読解文 →
::::::

前から気になっていたコード解析ツールに「SonarQube : Code Quality and Security」がある.25種類以上のプログラミング言語をサポートし,多くの解析メトリクスを出力できる点が特徴と言える.たまに「SonarQube」の話題を聞くけど,個人的に今まで使ったことがなく,概要を理解するために SonarQube に入門することにした.試した結果をまとめておく.
SonarQube は OSS となり,GitHub で実装を確認できる.Java + TypeScript なんだ!
環境構築
今回は Mac に SonarQube 環境を構築する.Docker Hub に公式イメージがあり,すぐ使える.
$ docker run -d --name sonarqube -p 9000:9000 sonarqube
Docker コンテナを起動し http://localhost:9000
にアクセスすると,以下のように SonarQube 画面が表示される.
デフォルトアカウントは admin/admin
となり,ログインをするとプロジェクトを作成する画面が表示される.
プロジェクトを作成する
さっそく SonarQube プロジェクトを作成する.今回サンプルコードとして Ruby on Rails で実装した microposts
を対象にする.
- Project key :
microposts
- Display name :
microposts
プロジェクト作成フローはまだ続く.Token を取得したり,プログラミング言語を選んだり,実行環境 (OS) を選ぶ.今回は Ruby を使うため,プログラミング言語は「Other (JS, TS, Go, Python, PHP, ...)」とした.
SonarScanner を実行する
まず「SonarScanner」という解析ツールを以下のページからダウンロードし,パスを通しておく.今回は Mac を検証環境にしているため sonar-scanner-4.0.0.1744-macosx/bin/sonar-scanner
を実行できるようにした.
準備ができたら「SonarScanner」を実行する.今回はコードベースが大きくなく,30秒程度で終わった.
$ sonar-scanner \ -Dsonar.projectKey=microposts \ -Dsonar.sources=. \ -Dsonar.host.url=http://localhost:9000 \ -Dsonar.login=xxx (中略) INFO: ------------------------------------------------------------------------ INFO: EXECUTION SUCCESS INFO: ------------------------------------------------------------------------ INFO: Total time: 29.803s INFO: Final Memory: 35M/124M INFO: ------------------------------------------------------------------------
解析結果を確認する
「Overview」画面を見ると,大きく以下の「5種類」の解析カテゴリが表示されている.

::::::

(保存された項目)

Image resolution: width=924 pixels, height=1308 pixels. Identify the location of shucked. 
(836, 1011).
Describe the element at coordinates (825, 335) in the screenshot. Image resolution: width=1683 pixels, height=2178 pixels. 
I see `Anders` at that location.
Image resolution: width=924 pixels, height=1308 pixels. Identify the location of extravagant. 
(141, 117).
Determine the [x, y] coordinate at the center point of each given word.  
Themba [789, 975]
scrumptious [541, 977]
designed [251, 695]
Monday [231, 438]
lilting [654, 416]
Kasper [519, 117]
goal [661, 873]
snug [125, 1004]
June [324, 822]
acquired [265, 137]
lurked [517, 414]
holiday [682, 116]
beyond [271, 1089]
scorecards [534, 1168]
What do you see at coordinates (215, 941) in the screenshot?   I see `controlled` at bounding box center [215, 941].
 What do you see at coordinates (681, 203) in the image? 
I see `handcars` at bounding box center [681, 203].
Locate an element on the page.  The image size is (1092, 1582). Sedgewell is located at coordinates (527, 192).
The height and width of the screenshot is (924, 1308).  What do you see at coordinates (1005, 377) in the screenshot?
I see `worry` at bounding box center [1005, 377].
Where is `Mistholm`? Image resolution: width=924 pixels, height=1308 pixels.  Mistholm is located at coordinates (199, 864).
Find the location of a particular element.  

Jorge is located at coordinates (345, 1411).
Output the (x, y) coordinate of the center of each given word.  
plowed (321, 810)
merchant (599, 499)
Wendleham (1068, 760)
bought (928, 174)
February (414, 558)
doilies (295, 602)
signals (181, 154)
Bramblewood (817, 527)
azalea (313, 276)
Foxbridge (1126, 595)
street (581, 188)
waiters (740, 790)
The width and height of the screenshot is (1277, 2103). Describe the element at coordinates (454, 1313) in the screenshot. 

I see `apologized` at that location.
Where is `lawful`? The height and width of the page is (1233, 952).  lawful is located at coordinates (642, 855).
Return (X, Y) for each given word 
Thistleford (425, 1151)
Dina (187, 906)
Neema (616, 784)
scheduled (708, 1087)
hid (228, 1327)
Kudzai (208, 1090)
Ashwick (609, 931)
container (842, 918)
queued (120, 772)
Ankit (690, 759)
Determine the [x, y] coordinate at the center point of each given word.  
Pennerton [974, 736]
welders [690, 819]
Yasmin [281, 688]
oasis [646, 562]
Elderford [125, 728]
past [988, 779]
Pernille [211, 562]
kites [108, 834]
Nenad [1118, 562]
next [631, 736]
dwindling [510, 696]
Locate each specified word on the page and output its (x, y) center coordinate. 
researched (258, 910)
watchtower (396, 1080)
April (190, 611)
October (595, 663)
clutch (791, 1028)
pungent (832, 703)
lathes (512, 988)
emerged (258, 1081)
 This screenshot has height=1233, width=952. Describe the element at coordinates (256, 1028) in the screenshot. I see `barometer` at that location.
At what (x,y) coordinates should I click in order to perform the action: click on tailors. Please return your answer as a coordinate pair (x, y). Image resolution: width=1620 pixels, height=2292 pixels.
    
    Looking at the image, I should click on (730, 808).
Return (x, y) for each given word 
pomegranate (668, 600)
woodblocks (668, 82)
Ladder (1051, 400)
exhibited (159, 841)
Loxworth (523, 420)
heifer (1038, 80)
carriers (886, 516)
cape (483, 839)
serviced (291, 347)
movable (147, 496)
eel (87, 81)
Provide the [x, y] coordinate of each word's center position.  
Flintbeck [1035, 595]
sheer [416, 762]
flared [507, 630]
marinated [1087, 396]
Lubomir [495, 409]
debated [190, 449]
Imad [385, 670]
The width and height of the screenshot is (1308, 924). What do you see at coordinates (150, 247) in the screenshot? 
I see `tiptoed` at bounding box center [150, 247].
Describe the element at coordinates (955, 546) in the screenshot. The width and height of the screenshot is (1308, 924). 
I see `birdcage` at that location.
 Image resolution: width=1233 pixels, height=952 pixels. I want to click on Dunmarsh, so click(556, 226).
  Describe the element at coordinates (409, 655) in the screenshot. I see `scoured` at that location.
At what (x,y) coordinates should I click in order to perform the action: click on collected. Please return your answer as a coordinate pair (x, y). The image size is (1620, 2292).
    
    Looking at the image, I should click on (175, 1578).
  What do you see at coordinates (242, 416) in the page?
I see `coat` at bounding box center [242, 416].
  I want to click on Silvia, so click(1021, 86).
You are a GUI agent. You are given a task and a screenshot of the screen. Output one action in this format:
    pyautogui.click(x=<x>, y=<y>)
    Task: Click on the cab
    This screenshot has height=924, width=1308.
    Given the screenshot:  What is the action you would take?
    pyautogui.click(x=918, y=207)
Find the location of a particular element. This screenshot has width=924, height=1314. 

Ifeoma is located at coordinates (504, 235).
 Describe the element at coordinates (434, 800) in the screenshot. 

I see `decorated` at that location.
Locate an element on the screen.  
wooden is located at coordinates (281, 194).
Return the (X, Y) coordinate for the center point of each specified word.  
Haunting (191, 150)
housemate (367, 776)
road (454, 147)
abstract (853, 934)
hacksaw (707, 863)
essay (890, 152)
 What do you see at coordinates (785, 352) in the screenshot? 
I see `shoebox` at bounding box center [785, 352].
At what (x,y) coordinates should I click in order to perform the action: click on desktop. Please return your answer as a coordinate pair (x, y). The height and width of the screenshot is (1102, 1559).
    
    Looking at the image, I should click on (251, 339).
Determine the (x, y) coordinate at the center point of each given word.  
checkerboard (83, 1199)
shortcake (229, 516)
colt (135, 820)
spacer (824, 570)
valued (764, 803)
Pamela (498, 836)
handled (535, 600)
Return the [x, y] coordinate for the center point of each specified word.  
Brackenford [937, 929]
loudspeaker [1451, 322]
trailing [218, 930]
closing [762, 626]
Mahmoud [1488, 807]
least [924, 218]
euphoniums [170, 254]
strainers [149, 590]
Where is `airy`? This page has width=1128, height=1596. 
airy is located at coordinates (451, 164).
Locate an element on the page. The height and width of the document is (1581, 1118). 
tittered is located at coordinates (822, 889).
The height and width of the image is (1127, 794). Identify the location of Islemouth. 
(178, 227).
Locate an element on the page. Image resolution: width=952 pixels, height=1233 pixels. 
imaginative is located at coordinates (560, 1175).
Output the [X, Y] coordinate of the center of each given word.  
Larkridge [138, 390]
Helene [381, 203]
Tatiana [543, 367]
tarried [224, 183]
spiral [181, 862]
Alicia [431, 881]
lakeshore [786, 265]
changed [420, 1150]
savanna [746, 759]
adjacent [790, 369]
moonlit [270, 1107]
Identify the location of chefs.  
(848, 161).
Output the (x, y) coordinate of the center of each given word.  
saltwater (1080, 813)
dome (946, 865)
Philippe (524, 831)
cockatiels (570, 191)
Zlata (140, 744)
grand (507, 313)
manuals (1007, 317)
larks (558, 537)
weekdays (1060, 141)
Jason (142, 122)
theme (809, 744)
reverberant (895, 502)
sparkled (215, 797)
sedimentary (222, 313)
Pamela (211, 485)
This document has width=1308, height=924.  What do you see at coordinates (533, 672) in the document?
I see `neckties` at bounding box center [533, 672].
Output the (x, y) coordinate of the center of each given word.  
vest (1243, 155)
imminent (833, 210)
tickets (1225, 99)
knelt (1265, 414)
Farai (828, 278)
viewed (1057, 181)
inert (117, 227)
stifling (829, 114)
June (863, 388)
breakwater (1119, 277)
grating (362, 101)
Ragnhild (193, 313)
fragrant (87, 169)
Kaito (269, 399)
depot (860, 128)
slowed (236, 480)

::::::

課題の指示 →
a. SonarQube 入門の文章について、次の (i)〜(iii) はそれぞれ文章の内容と一致しますか？「はい」か「いいえ」で答え、判断の根拠となる箇所を文章からそのまま引用してください。
(i) SonarQube は25種類以上のプログラミング言語をサポートしている。
(ii) デフォルトアカウントは admin/password である。
(iii) プロジェクト作成時、プログラミング言語として Ruby を選んだ。
b. SonarQube 入門の文章に書かれている内容をもとに、次の問いに答えてください。
(i) SonarQube の実装に使われている言語は何ですか？
(ii) サンプルコードの microposts は何で実装されていますか？
(iii) SonarScanner の実行はおよそ何秒で終わりましたか？
c. SonarQube 入門の文章を、最後の文の後から書き継いでください。
この資料は SonarQube 入門の文章とは関係がありません。

解答一覧 →
a.
(i) はい。「25種類以上のプログラミング言語をサポートし」
(ii) いいえ。「デフォルトアカウントは admin/admin」
(iii) いいえ。「プログラミング言語は「Other (JS, TS, Go, Python, PHP, ...)」とした」

b.
(i) Java と TypeScript
(ii) Ruby on Rails
(iii) 30秒程度

c.
- Reliability : バグの件数など
- Security : 脆弱性の件数など
- Maintainability : コードスメルの件数など
- Coverage : カバレッジの密度など
- Duplications : 重複コードの件数など
次に「Code Smells」をクリックすると「Issues」画面に遷移する.今回サンプルコードの中にある「空メソッド」に警告が出ていた.SonarQube Rules は全てドキュメントにまとまっているため,今回は以下の「RSPEC-1186」に該当していたことがわかる.
さらに「Measures」画面を見ると,解析結果を可視化したグラフを多く確認できる.例えば「Maintainability - Overview」は以下のようになっている.可視化の充実度の高さは SonarQube の良さだと思う.
日本語化をする
SonarQube には多くのプラグインがあり「Administration」→「Marketplace」と遷移をすると,プラグインをインストールできる.日本語化をするためにプラグインを検索したところ「Japanese Pack」を発見した.インストールし,SonarQube を再起動すると,部分的に日本語化できた.まだ完全ではなく,l10n (Localization) を管理する OSS にプルリクエストを送ってみると貢献できそうな気がする.
GitHub 連携
GitHub と連携し,プルリクエストに SonarQube の解析結果を自動的にコメントする仕組みを試そうとしたところ,SonarQube で使える「Pull Request Analysis」機能は「Developer Edition 以上」で使えるように制限されていた.プラグインを検索したところ「GitHub Plugin」を発見したけど,既に Deprecated になっていた.個人利用の範囲なら Deprecated であることを理解し,例えば CircleCI と組み合わせて実現することもできるらしく,事例はありそうだった.
まとめ
前から気になっていた「SonarQube」を試した.検証用途なら Docker コンテナを使って簡単に試せる.サポートしているプログラミング言語の多さと解析メトリクスの可視化の充実度は SonarQube の良さだと思う.調べていたら VS Code や IntelliJ IDEA で使える拡張機能「SonarLint」もあるらしく,今度試してみようと思う.